El ya exregidor ha asegurado estos días que los mensajes están sacados de contexto y se ha mostrado convencido de que saldrá ileso del proceso judicial, aunque ha dimitido por consejo de su abogado. Las presiones para que lo hiciera han llegado también desde la cúpula del PSOE andaluz que dirige María Jesús Montero. Miembros de la Ejecutiva tuvieron que cambiar su agenda el lunes para reunirse con Agüera y forzar su salida de los cargos institucionales y orgánicos por un caso que se añade al goteo que ya ha dañado la imagen de los socialistas desde el estallido del caso Salazar y las denuncias por acoso que recibió el exasesor de Moncloa.
El terremoto provocado por el caso del exregidor de la Algaba llega sólo unos días después de la detención de Rafael Pineda y la citación como investigado de Romualdo Garrido. Es cierto que el primero ya no es militante socialista y que en los últimos meses había desvelado su decisión de empezar a trabajar con Juan Franco, alcalde de La Línea de la Concepción y creador del partido Unidos 100x100, que se presentará a las elecciones autonómicas en la provincia de Cádiz. "Es algo que no nos ha sorprendido a nadie, como cuando se conocieron las conductas de José Luis Ábalos", admite un dirigente de la cúpula del PSOE-A.

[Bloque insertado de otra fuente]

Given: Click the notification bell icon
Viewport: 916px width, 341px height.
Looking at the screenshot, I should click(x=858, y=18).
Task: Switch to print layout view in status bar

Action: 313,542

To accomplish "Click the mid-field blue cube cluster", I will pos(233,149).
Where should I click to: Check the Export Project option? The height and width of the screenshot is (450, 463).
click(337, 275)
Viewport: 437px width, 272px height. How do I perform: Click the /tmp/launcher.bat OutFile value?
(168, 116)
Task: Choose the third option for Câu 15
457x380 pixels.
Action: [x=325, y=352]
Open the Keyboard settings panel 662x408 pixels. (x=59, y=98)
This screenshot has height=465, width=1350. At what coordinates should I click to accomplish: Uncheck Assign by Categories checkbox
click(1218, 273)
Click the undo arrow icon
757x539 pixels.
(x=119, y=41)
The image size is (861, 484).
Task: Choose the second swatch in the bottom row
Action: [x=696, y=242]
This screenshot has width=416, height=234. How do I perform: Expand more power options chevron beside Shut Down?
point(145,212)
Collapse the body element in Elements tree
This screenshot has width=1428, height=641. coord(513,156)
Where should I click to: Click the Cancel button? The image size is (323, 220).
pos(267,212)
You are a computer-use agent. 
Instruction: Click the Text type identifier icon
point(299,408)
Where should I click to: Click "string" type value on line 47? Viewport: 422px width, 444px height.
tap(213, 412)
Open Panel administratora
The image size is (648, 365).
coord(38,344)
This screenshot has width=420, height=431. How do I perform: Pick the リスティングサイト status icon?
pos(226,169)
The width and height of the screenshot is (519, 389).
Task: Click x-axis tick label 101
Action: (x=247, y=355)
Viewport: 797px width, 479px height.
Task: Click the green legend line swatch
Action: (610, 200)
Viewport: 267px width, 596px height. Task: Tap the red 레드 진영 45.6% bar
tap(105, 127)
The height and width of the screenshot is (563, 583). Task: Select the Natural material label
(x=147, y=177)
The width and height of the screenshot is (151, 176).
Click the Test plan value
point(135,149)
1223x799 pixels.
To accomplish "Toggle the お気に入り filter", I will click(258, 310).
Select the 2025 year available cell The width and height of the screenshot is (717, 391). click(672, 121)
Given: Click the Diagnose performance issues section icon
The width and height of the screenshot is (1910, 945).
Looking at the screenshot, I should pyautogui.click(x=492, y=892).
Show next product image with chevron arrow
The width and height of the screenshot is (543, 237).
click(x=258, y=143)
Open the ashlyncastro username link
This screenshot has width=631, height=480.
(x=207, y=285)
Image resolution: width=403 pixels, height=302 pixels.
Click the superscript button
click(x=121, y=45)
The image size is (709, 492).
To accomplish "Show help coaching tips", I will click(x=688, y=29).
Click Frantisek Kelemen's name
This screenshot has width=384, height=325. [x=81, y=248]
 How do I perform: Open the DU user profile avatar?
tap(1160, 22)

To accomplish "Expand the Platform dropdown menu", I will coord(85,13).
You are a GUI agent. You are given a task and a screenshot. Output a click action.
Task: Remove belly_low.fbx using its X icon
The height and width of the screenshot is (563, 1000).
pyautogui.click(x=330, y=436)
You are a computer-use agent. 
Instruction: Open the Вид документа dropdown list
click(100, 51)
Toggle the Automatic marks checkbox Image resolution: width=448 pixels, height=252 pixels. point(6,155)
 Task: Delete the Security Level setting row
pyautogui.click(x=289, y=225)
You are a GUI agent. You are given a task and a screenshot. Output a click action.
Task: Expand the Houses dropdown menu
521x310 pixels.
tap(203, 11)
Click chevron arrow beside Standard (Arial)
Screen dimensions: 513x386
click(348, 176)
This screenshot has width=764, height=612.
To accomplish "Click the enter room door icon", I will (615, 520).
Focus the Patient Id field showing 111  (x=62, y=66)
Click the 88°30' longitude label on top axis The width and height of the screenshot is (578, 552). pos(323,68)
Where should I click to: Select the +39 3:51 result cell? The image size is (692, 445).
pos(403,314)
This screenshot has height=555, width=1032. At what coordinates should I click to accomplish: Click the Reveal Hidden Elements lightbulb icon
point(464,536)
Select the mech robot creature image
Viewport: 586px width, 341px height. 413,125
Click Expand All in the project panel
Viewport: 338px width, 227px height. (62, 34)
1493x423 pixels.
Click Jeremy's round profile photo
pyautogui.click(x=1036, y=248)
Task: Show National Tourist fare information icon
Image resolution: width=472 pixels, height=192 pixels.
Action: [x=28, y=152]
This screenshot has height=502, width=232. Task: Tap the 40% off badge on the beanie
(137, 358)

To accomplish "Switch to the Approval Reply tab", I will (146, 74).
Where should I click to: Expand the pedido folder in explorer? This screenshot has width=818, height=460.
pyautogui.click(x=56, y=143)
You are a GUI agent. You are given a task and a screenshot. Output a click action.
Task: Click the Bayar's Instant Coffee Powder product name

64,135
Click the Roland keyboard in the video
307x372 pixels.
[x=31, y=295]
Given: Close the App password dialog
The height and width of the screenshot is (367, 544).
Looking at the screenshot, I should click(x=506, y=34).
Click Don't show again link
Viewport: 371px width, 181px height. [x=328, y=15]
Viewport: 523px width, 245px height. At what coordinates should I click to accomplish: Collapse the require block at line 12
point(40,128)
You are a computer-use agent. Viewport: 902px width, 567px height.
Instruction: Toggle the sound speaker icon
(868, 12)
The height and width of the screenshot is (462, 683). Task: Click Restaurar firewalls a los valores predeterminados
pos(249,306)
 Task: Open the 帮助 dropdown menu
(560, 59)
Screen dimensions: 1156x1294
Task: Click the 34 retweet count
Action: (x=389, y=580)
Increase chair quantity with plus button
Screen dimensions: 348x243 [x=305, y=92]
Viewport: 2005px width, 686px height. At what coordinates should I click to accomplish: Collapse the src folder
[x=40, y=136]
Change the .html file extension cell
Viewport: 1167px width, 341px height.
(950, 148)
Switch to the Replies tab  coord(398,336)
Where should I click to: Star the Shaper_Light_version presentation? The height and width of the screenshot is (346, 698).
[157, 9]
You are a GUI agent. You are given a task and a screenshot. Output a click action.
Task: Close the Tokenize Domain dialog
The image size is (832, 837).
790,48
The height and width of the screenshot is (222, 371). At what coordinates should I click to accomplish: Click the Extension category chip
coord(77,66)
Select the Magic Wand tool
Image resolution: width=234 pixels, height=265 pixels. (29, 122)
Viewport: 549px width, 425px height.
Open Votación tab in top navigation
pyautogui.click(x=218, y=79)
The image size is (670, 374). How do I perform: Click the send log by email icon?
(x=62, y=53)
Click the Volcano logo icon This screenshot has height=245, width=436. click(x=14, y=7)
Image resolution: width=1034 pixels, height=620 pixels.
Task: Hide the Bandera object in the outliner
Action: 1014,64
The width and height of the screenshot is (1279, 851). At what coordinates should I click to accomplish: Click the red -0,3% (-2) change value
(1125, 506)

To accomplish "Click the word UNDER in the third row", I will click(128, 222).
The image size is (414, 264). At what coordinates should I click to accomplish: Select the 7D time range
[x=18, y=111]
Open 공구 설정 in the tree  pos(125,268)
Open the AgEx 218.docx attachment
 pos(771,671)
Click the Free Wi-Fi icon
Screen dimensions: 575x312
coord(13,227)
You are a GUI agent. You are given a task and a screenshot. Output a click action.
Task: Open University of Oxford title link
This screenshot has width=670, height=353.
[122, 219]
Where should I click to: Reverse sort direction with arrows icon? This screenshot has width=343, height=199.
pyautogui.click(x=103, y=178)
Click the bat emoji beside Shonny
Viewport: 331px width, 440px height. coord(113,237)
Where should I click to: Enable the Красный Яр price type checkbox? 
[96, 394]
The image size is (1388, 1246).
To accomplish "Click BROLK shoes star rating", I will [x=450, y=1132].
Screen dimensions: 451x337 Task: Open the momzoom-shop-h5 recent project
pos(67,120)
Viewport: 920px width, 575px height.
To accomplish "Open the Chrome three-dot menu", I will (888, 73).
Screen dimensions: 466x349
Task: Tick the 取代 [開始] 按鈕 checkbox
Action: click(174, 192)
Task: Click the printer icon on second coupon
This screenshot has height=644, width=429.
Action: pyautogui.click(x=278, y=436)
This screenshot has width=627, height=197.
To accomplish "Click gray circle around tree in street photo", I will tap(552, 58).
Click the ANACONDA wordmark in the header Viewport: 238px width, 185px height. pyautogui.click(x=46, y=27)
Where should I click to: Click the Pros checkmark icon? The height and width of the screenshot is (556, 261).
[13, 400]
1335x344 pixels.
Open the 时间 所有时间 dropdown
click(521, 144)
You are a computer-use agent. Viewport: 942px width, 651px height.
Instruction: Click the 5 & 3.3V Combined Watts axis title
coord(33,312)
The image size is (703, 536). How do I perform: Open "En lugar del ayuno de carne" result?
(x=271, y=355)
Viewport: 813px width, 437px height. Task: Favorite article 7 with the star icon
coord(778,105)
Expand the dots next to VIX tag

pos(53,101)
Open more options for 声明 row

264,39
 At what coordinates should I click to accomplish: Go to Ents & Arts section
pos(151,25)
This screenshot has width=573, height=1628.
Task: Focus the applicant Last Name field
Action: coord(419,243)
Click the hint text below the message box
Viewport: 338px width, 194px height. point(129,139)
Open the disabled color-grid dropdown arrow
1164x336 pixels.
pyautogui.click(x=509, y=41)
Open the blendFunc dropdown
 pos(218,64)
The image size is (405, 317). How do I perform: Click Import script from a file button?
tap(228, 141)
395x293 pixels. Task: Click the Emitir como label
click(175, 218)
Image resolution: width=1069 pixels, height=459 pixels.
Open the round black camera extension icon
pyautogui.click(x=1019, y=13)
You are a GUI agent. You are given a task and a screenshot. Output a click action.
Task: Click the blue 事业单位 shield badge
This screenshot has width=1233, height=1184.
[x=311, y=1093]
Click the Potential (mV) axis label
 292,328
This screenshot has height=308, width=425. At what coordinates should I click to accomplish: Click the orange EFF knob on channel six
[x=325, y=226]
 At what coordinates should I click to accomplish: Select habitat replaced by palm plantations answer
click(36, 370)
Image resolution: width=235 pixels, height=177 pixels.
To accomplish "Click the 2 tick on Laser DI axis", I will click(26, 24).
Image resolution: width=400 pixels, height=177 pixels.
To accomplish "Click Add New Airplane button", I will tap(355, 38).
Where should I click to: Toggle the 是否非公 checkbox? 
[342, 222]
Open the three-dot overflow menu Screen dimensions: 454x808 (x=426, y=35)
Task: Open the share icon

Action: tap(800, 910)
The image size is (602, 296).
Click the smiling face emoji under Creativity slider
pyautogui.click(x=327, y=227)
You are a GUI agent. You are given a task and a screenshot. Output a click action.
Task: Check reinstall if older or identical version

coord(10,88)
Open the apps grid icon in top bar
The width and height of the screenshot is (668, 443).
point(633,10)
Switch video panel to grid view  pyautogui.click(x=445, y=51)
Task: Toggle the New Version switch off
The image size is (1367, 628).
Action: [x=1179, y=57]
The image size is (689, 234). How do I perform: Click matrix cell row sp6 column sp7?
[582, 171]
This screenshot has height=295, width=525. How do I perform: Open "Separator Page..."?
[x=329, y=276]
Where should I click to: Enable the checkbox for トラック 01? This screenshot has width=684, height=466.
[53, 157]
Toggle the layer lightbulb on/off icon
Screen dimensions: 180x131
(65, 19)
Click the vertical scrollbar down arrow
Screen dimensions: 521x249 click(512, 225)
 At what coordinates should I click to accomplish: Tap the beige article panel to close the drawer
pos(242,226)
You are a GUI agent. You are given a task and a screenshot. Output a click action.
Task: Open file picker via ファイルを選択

Pineda fue puesto en libertad al día siguiente de su detención, aunque sus cuentas han sido embargadas tras su implicación en la citada compraventa de una parcela municipal en la capital. Emvisesa vendió el terreno por 1,7 millones a la empresa de la mujer del exconcejal, Olga P., que luego la vendió a otra compañía por 3,9 millones. El Ayuntamiento de Sevilla, en manos del popular José Luis Sanz, ha puesto en marcha el proceso para anular el intercambio inicial, registrado en 2024, tras conocerse el caso de este exedil sevillano, que pertenecía al círculo del vicepresidente segundo del Congreso de los Diputados y miembro de la Ejecutiva federal socialista, Alfonso Rodríguez Gómez de Celis.
El enjambre sísmico que afecta al principal bastión de poder socialista en Andalucía se produce cuando faltan apenas tres meses para las elecciones autonómicas en las que el PSOE andaluz se juega mucho, igual que su candidata. Montero nunca ha formado parte de la vida orgánica de la formación hasta hace ahora un año, cuando se convirtió en secretaria general de la mayor federación socialista. En su entorno restan importancia a estos temblores en su provincia, aunque la Ejecutiva se ha implicado en aplacar lo antes posible el caso de La Algaba a la espera de la investigación judicial. Sobre Pineda, la creencia es que se trata de una figura amortizada.
Antes de un gran terremoto, a veces, se produce lo que se conoce como enjambre sísmico. Es una serie de pequeños temblores que avisan del aumento de la actividad que luego estalla y hace temblar la tierra. No siempre tiene que ser así y a veces esos microterremotos se quedan ahí, en un episodio aislado. Eso es lo que esperan que ocurra en el PSOE de Sevilla después de los últimos acontecimientos que han golpeado a varios dirigentes locales en el principal bastión de poder institucional del socialismo andaluz: un caso de presunta corrupción que afecta a un exconcejal del ayuntamiento de la capital y exasesor en la Delegación del Gobierno y salpica al actual alcalde de Gines y la dimisión tras una denuncia por acoso del ya exregidor de La Algaba.